MONTGOMERY, Ala. (WSFA) - State Health Officer Dr. Scott Harris spoke Thursday afternoon about the state of hospitals in Montgomery, which Mayor Steven Reed says are at a “critical point.”
Harris said he is aware that many conventional Intensive Care Unit beds at Montgomery hospitals are filled; however, he said he spoke with Dr. Donald Williamson with the Alabama Hospital Association and understands hospitals have available spaces that can be used as ICUs.
Harris also said this is nothing new.
“I would say hospitals frequently, from time to time, have issues like this, and they generally do work those issues out between themselves,” Harris said.
He also said transfers of patients from Montgomery hospitals to Birmingham hospitals are not unusual, and he suspects a lot of people in Montgomery hospitals are from other parts of the state.
“I absolutely agree with the mayor that they have reached capacity there, but I also believe they have the ability within their four walls to handle that and handle more if necessary,” Harris said.
Baptist Health seemed to echo Harris’ statements about the situation, saying in a press release that while capacity within ICUs has been reached throughout this pandemic, this is not uncommon within typical hospital day-to-day operations.
“The availability of these beds is ever-evolving and the number of beds in use changes by the hour,” the release said. “This is the case in a non-COVID environment and remains consistent during the current COVID-19 pandemic.”
Baptist said when a patient requires highly specialized treatments or procedures not available locally, many of them are transferred to UAB Hospital in Birmingham. Likewise, smaller community hospitals in central Alabama often transfer patients Baptist Medical Center South, the tertiary care referral center.

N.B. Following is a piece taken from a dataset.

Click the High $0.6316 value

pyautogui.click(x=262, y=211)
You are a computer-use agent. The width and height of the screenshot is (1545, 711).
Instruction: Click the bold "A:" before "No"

Baptist said at this time, no patients have been transferred to Birmingham for COVID-related care.
Mia Mothershed with Jackson Hospital spoke about their situation, saying currently no ICU beds are available. The hospital has a 24 bed ICU, along with a six bed Cardiovascular ICU.
Mothershed also said Jackson Hospital has not transferred any patients to Birmingham.
WSFA 12 News spoke with Reed, who reiterated the city has a problem.
“I think anytime that you get to this point where you’re within a few beds of running out then there’s a problem,” he said. “I certainly think there’s still a dire situation that we have in this region, and I still think there’s a need for us to take every precautionary measure that we can take. I think it’s very important that we not relax, we not let down our guard, and think this is over.”
Reed said he believes the state has reopened too early because Alabama has not seen the downward trend in cases necessary.
“I think that we needed to see more consistency and a reduction of cases and we did not see that, and I think that given the poverty that we have in this state, given the lack of access to quality healthcare we have in this state, it puts us in an even more precarious situation than maybe some other communities,” he said.
Reed said the city continues to follow the latest data in the pandemic in order to make decisions in the best interest of residents. Reed also addressed Baptist Health and Jackson Hospital’s statements that COVID-19 patients have not been transferred to Birmingham, despite his statement Wednesday saying they have been.
“I was told yesterday that they are being diverted to Birmingham because of the lack of ICU beds,” he said. “Now that may have changed today, and that’s great if it has.”
Thursday afternoon, Gov. Kay Ivey released another amended safer at home order, which greenlights the reopening of entertainment venues, child care facilities, athletic activities, and educational institutions. It goes into effect Friday at 5 p.m.